Это было в 2006 году. Есть вероятность, что теперь есть варианты для некоторых хороших сводок, основанных либо на Rprofmem()
, таинственном выходе Rprof()
с memory.profile
установить TRUE или любой другой инструмент?
Ответы
Ответ 1
profvis
выглядит как решение этого вопроса.
Он генерирует интерактивный .html файл (используя htmlwidgets
), показывающий профилирование вашего кода.
введение виньетки является хорошим ориентиром по ее возможностям.
Принимая непосредственно из введения, вы должны использовать его следующим образом:
devtools::install_github("rstudio/profvis")
library(profvis)
# Generate data
times <- 4e5
cols <- 150
data <- as.data.frame(x = matrix(rnorm(times * cols, mean = 5), ncol = cols))

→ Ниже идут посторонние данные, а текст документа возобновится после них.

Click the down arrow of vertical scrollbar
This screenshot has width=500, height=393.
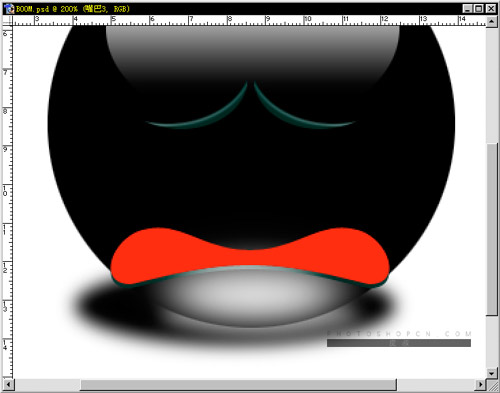pos(491,373)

data <- cbind(id = paste0("g", seq_len(times)), data)
profvis({
data1 <- data # Store in another variable for this run
# Get column means
means <- apply(data1[, names(data1) != "id"], 2, mean)
# Subtract mean from each column
for (i in seq_along(means)) {
data1[, names(data1) != "id"][, i] <- data1[, names(data1) != "id"][, i] - means[i]
}
}, height = "400px")
Что дает
![введите описание изображения здесь]()
Ответ 2
Отъезд profr - это похоже на то, что вы ищете.